• _Short exercise_
Translate this sentence from the abstract on artificial photosynthesis below into Spanish: "Copper nanoparticles deposited on the TiO2 act as a cocatalyst and further improve the selectivity and yield of methanol production by up to 8-fold with a Faraday efficiency of 8.7%."

Artificial Photosynthesis on TiO2-Passivated InP Nanopillars.

Abstract

Here, we report photocatalytic CO2 reduction with water to produce methanol using TiO2-passivated InP nanopillar photocathodes under 532 nm wavelength illumination. In addition to providing a stable photocatalytic surface, the TiO2-passivation layer provides substantial enhancement in the photoconversion efficiency through the introduction of O vacancies associated with the nonstoichiometric growth of TiO2 by atomic layer deposition. Plane wave-density functional theory (PW-DFT) calculations confirm the role of oxygen vacancies in the TiO2 surface, which serve as catalytically active sites in the CO2 reduction process. PW-DFT shows that CO2 binds stably to these oxygen vacancies and CO2 gains an electron (-0.897e) spontaneously from the TiO2 support. This calculation indicates that the O vacancies provide active sites for CO2 absorption, and no overpotential is required to form the CO2(-) intermediate. The TiO2 film increases the Faraday efficiency of methanol production by 5.7× to 4.79% under an applied potential of -0.6 V vs NHE, which is 1.3 V below the E(o)(CO2/CO2(-)) = -1.9 eV standard redox potential. Copper nanoparticles deposited on the TiO2 act as a cocatalyst and further improve the selectivity and yield of methanol production by up to 8-fold with a Faraday efficiency of 8.7%.

• _Data rows_
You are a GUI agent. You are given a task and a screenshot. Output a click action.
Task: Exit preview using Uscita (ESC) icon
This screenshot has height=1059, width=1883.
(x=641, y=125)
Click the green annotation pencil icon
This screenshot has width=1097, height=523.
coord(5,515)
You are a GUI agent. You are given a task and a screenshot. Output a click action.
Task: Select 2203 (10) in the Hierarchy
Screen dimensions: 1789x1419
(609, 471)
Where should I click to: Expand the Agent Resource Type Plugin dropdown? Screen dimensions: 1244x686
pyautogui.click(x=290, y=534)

• _Answer to this exercise_
Las nanopartículas de cobre depositadas sobre el TiO2 actúan como cocatalizador y mejoran aún más la selectividad y el rendimiento de la producción de metanol hasta 8 veces, con una eficiencia faradaica del 8,7 %.